PASCO -- A murder suspect said he didn't mean to kill his pregnant 19-year-old ex-girlfriend, he was just trying to put her to sleep, court documents revealed.

Kurtis Robert Chapman and Shenay Greenough apparently were fighting over a recent break-up when he allegedly strangled her and left her under his father's Pasco home.

An autopsy Thursday confirmed that the West Richland woman died of strangulation, said Franklin County Coroner Dan Blasdel.

The autopsy also showed that Greenough was more than 30 weeks pregnant, he said.

Greenough's family said she was expecting a girl in mid-June that she planned to name Kyana Shenay.

It took Dr. Daniel Selove, a forensic pathologist from Everett, more than five hours to complete the autopsy on Greenough and her baby.

The autopsy started about an hour before Chapman, 22, of Pasco, made his first appearance in Franklin County Superior Court.

Chapman is charged with second-degree murder and is expected back in court Tuesday afternoon to enter a plea. Bail remained at $1 million.

Supporters for the victim and the suspect packed into the courtroom for the brief but emotional hearing.

Hazel Green, Greenough's longtime friend, wept as Chapman walked in and Judge Robert Swisher started reading Chapman his rights.

"It was just unreal," Green said later.

Attorney Matt Rutt was appointed to represent Chapman, who is a former client.

After the hearing, Chapman's father, Robert, said he wanted to send his condolences to Greenough's family.

Greenough's body was found Monday under the Waldemar Avenue home of Chapman's father. Chapman also lives at the east Pasco home.

Two days earlier, Greenough's mother, Christina Sullivan, reported her daughter missing to West Richland police.

Christina Sullivan said Greenough left her West Richland home Saturday morning with Chapman, and another witness said Greenough and Chapman were seen leaving a Kennewick location around 3 p.m.

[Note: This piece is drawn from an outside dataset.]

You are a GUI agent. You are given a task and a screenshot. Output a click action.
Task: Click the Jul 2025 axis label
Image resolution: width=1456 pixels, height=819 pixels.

Saturday, court documents said.

A witness said she had gotten text messages from Greenough between 3 and 4:25 p.m., saying she and Chapman were fighting over their break-up.

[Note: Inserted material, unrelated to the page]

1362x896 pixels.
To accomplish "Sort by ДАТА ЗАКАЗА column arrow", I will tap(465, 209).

Then around 6 p.m., Chapman reportedly returned to the Kennewick location without Greenough and said he strangled Greenough and left her under his father's Pasco home, documents said.

Greenough's stepfather, James Sullivan, said Greenough and Chapman were dating off and on for about a month, but he didn't like Chapman because Chapman was a control freak.

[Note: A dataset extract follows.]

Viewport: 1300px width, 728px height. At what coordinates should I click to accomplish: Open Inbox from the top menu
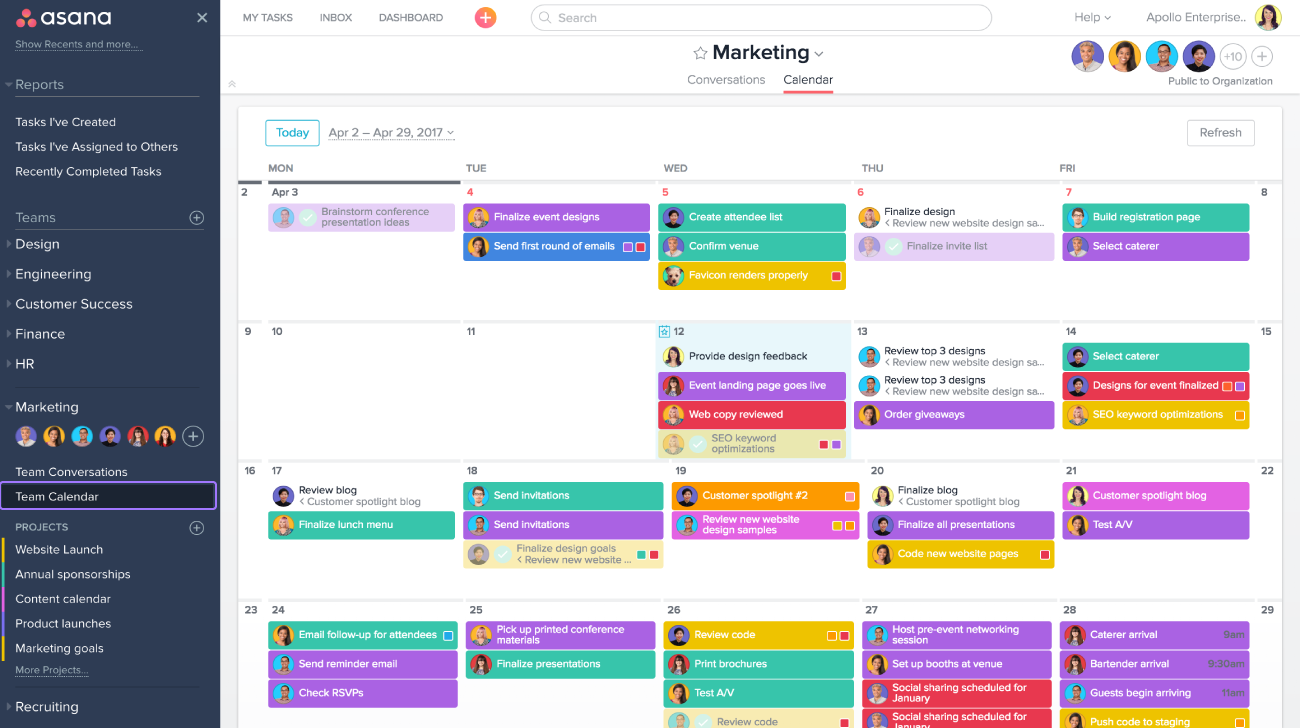(336, 17)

Sullivan said he just figured Greenough and Chapman "hooked up and ran away together" after she left the house Saturday because "she was saying she wanted them to be together forever and ever."

Then they learned from police officers that Greenough had been strangled.

"That's the day Chris really went over the edge," James Sullivan said.

James Sullivan said he is surprised his wife is holding up as well as she is. He said she plans to attend all the court hearings if she can.

"She wants to be there ... to make him feel real bad about what he did to her daughter," James Sullivan said.

What should be a joyous time making plans for a new granddaughter is now full of grief as the family makes funeral plans for Greenough and the baby.

Chapman is not the father of the baby, or Greenough's nearly 2-year-old son, Ayden, James Sullivan said.

"We're grateful that Ayden wasn't there Saturday. He could have been another victim," James Sullivan said, adding that the toddler is now with his father.

An account has been established in Shenay Greenough's name at Gesa Credit Union for donations to help her family.

Her friends are planning a candlelight vigil at 7:50 p.m. Sunday at Volunteer Park in Pasco, which is across the street from the courthouse.

Green said she is hoping Greenough's friends and family will attend the vigil to talk about Greenough, and she is making arrangements for a domestic violence advocate to attend.

"Domestic violence is so common now days, people don't realize how common it is," Green said. "She died of domestic violence. It's a serious matter."